On the bridge are assembled the twin towers, the XO at port and the Captain at starboard, who share a positively preternatural ability to monitor every scrap of conversation and radio communication on the bridge (I’ve seen both their heads whip around when someone mutters something they think nobody else can hear. Then CO and XO look at each other across the bridge and have a whole conversation without saying a word, with maybe an occasional eyebrow lift, head tilt or lip purse, after which there is usually an order of some kind. It’s spooky.).

Also present of course is the standard watch including the conn, the OOD (who are sometimes the same person but not always), the quartermaster, the helmsman and at least two lookouts either on the bridge wings or at the lookout station above.

By the time flight con I is set, also present on the bridge are HCO (helo control officer) talking to the LSO (landing signals officer on the flight deck), an ET (that would be an electronics technician, not the phone home guy) to make sure all the comms and cameras work, and the phone talker who is communicating with everyone else. Meanwhile, down on the hangar deck, the fire team is suiting up in case the worst happens (they’re in red – ‘the Strawberries’), and the tiedowns deploy two to port, two to starboard, while the fueling team waits to starboard.

The HCO gives the helo the numbers (altimeter, wind speed, direction, the pitch and roll of the ship, like that), the aviators confirm using hand signals and start the engine, the rotors start to turn, the Captain gives permission to conduct flight ops, the HCO gives permission to the helo, the LSO waves their right arm counterclockwise once and points to port, and the helo lifts off and roars past the bridge.

Or it does when it doesn’t crabwalk around the stern to immediately return for touch and goes, either on the center line or on the oblique (at a 45 degree angle, corresponding to lines painted on the flight deck), and possibly a hot gas refuel (Hot is when the rotors are turning. Cold is when the rotors are stationary.). The tiedowns and the fuel team members bend very low and trot very fast between the sides of the hangar and the helo beneath the rotors at the direction of the LSO – they get a little something extra in their paycheck for this chore.

Then the helo goes away for a while, and we set flight con II, where everyone has to be able to achieve flight con I in five minutes, and when it comes back we do everything all over again, except in reverse.

It is always the same. It is never the same. It’s Fred and Ginger, and we’re the ones dancing backwards in high heels.

And it’s almost always on Dottie’s plan of the day.

Today we also had a General Quarters drill, where the crew is tested on how ready they are to respond in the event of an attack. PO Tracy Mellott was manning the AFFF pump.
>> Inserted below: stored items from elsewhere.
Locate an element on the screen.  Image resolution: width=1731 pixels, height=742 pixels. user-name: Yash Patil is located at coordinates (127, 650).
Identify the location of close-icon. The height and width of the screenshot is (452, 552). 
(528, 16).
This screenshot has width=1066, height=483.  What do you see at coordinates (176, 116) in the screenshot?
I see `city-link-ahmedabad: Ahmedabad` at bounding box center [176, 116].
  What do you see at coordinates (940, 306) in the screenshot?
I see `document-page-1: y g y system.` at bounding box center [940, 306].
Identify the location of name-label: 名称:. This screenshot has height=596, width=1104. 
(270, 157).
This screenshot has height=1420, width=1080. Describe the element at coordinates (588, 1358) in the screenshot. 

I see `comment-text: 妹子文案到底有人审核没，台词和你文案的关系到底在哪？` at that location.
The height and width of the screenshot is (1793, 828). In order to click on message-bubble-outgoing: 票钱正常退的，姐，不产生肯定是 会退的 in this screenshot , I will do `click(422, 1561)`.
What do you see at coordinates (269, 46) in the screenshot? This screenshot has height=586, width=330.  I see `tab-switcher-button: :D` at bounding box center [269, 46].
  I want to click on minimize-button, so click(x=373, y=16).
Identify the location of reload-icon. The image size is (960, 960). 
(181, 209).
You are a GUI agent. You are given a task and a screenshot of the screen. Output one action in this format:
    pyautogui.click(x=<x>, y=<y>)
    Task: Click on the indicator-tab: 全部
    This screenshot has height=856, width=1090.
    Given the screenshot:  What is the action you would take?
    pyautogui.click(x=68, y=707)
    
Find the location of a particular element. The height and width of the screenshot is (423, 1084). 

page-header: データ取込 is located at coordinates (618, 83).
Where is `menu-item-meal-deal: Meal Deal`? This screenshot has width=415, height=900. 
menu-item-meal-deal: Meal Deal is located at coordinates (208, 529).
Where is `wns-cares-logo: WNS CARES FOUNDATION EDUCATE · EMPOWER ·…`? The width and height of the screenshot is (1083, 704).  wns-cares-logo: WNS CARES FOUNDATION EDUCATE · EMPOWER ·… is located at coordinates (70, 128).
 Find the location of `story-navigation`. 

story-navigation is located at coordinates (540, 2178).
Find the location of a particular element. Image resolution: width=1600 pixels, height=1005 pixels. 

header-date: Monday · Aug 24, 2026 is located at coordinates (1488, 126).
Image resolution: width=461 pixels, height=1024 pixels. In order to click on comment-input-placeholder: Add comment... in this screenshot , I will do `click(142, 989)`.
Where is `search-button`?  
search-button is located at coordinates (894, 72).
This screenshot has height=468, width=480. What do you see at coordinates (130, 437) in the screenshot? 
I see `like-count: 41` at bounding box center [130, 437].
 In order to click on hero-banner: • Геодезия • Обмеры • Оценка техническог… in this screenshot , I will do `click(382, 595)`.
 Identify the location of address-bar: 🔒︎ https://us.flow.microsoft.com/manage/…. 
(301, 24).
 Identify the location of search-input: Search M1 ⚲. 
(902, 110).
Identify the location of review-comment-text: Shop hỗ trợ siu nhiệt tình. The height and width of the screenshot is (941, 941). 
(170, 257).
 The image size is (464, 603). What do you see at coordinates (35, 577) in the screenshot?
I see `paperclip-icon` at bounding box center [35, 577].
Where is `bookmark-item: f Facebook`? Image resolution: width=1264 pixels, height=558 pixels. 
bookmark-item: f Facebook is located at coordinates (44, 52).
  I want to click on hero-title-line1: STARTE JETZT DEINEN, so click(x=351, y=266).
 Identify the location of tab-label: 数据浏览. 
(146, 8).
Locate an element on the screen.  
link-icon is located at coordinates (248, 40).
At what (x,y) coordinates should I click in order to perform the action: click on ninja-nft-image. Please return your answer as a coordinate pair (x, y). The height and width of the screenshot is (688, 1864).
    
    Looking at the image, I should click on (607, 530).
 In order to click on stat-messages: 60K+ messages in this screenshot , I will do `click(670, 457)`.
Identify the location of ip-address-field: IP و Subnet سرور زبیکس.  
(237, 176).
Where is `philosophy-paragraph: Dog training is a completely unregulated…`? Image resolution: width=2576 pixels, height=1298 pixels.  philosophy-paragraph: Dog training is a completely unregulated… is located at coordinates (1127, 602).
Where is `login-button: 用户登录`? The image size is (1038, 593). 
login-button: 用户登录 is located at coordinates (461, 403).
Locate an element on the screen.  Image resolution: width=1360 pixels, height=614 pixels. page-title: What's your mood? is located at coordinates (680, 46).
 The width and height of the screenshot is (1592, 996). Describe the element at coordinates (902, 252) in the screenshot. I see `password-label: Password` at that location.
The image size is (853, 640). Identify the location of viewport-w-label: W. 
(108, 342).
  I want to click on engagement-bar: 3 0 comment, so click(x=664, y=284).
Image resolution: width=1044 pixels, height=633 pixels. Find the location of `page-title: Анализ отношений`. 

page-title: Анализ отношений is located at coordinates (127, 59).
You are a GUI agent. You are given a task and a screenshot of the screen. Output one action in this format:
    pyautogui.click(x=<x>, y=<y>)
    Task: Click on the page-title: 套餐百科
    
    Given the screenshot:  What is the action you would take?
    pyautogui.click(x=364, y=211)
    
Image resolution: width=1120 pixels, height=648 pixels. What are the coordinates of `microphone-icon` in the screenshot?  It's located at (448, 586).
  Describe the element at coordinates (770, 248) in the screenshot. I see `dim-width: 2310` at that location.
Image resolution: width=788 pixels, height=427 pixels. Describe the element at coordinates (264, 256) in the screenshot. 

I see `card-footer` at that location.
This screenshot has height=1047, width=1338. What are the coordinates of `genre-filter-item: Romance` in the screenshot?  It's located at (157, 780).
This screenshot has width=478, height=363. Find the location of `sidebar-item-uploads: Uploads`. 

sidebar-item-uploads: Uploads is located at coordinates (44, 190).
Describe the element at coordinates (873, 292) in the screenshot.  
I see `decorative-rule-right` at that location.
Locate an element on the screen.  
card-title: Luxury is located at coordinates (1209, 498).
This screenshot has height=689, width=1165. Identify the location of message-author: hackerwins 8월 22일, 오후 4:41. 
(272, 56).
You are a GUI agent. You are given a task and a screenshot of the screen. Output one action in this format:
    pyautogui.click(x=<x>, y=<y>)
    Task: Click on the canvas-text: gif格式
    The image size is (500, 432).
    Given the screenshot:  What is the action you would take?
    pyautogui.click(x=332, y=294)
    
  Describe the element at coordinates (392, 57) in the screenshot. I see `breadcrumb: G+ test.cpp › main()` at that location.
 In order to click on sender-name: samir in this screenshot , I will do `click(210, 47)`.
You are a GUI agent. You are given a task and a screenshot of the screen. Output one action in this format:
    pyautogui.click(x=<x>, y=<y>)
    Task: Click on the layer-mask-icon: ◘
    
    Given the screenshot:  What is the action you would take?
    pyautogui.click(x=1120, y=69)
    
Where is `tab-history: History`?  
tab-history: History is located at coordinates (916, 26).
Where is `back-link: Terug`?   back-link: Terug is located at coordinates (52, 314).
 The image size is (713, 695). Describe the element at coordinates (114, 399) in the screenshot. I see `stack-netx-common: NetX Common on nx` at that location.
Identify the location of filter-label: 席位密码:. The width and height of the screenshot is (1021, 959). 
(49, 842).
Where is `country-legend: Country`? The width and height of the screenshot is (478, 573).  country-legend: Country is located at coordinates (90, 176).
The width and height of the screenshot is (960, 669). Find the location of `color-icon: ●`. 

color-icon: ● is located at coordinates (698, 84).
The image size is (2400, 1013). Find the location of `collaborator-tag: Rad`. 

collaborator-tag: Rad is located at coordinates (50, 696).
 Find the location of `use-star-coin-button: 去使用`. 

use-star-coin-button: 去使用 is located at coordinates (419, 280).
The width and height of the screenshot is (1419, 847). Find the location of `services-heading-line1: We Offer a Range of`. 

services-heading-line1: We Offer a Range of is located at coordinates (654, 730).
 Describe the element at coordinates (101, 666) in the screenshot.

She is responsible for the system that sprays the Aqueous Film Forming Foam to coat the engine room bilges, Dirty Oil Pump Room, Helo Hanger, Incinerator Room and JP-5 in case of fire. Her chic ensemble (see photo) is complete with flash hood, fire retardant shirt, radio, flash gloves, and self-contained breathing apparatus. I’m sorry to report that we failed our drill (we should have been ready in 4 minutes, it took us 11:35, and yes, there is a stopwatch involved), but I have a sneaking suspicion that the devil, oh, I’m sorry, of course I meant to say training officer LTJG Morgan Barbieri has already thought of a way to improve our time.